Les parties ne s’opposent que sur le montant de la provision à allouer avant que le tribunal ne statue sur la liquidation des préjudices résultant de cette aggravation.
Selon conclusions du 24 janvier 2025, la SA GENERALI FRANCE a formulé une offre d’indemnisation ( PGPA et PGPF non inclus)d’un montant avoisinant de 310 000 €. Pour déterminer cette offre, elle reprend les différents postes de préjudices ressortant de l’expertise judiciaire dont elle propose une évaluation.
S’il est exact comme le soutient la SA GENERALI FRANCE que seul le juge du fond est compétent pour liquider le préjudice corporel ,l’offre proposée est ajustée sur les préjudices subis tels qu’ils ressortent des évaluations médico-légales réalisées.
Sans qu’il ne soit nécessaire de reprendre, au stade de cet incident, le détail des rapports d’expertise médicales détaillant les préjudices aggravés sauf à retenir que le déficit fonctionnel permanent est de 23 % et les souffrances endurées de 5/7, le montant de l’offre formulée est nécessairement équivalent au montant de l’obligation non sérieusement contestable.
Ainsi, le montant de la provision n’a d’autre limite que le montant non contestable de la dette alléguée, montant non contesté qui ne peut être très inférieur au montant de l’offre proposée, puisque représentant le montant que la SA GENERALI FRANCE estime devoir a minima indemniser et donc forcément incontestable pour une somme approchant le montant proposé.

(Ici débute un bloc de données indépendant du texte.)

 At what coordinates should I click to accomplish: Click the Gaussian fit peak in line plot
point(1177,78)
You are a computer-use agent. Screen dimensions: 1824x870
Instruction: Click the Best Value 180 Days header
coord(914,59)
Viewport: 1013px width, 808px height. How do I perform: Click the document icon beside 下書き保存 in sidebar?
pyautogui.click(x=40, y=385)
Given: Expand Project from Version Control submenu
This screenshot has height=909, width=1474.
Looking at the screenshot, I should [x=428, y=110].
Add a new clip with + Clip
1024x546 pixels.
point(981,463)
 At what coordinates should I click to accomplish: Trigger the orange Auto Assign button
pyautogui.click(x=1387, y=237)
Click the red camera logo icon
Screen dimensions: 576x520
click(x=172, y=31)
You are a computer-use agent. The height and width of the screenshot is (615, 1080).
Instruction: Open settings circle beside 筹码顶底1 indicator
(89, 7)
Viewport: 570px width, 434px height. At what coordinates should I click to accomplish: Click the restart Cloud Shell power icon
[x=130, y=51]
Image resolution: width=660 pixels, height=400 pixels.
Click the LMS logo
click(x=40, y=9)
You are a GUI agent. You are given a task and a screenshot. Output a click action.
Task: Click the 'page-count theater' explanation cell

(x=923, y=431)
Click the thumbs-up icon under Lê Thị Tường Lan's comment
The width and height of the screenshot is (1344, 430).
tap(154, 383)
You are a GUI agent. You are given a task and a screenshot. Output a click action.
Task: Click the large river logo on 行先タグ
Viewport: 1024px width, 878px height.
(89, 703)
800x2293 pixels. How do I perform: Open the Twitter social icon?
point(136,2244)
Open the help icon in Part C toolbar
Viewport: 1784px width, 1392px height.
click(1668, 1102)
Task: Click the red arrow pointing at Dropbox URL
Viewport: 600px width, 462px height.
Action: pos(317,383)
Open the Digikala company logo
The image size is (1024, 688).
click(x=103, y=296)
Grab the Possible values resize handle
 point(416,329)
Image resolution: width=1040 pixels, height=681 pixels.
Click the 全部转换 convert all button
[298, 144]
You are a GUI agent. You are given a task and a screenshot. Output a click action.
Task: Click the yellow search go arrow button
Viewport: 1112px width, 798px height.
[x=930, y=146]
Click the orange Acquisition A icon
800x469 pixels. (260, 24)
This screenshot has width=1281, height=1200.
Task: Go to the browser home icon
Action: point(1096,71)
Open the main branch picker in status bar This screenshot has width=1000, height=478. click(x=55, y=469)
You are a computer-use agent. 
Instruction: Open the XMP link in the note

Néanmoins, la créance définitive de la CPAM n’est pas à ce jour connue pour cet accident de trajet pour envisager les préjudices soumis à recours susceptible de réduire le montant directement perçu par madame [C] [Z] outre la provision déjà versée à hauteur de 150 000 €.
Il sera en conséquence fait droit à la demande de provision formulée par madame [C] [Z], sans retenir le montant total de l’offre mais un montant minoré pour les raisons précisées, retenu à hauteur de 130 000 € , montant à indemniser non sérieusement contestable.
Il n’y a pas lieu d’assortir le montant de cette condamnation, qui peut être exécutée, d’une astreinte.
Il sera enjoint à la demanderesse de produire les débours des tiers payeurs.
Enfin, il ne ressort pas des pouvoirs du juge de la mise en état d’allouer des dommages et intérêts supposant de déterminer une faute et un préjudice en résultant.
LES DEMANDES ACCESSOIRES
L’équité commande d’allouer à madame [C] [Z] la somme de 2000 € en application des dispositions de l’article 700 du Code de procédure civile au titre du présent incident, au paiement de laquelle la SA GENERALI FRANCE sera condamnée.
Les dépens suivront le sort du fond.
L’affaire sera renvoyée à l’audience de mise en état du 16 décembre 2025 pour dernier échanges d’écritures avant fixation et il sera enjoint à la demanderesse de produire les débours des tiers payeurs.
PAR CES MOTIFS
Le juge de la mise en état, statuant par ordonnance réputée contradictoire, après débats en audience publique, mis à disposition au greffe et susceptible d’appel dans les conditions de l’article 795 du code de procédure civile,
Condamne la SA GENERALI FRANCE à payer à madame [C] [Z] à titre de provision la somme de 130 000 € à valoir sur les préjudices résultant de cet accident,
Rejette la demande d’astreinte,
Dit que la demande au titre des dommages et intérêts ne ressort pas de la compétence du juge de la mise en état,
Condamne la SA GENERALI FRANCE à payer à madame [C] [Z] la somme de la somme de 2000 € en application des dispositions de l’article 700 du Code de procédure civile,
Dit que dépens suivront le sort du fond,
Dit que l’affaire sera renvoyée à l’audience de mise en état du 16 décembre 2025 pour dernier échanges d’écritures avant fixation et injonction à la demanderesse de produire les débours des tiers payeurs.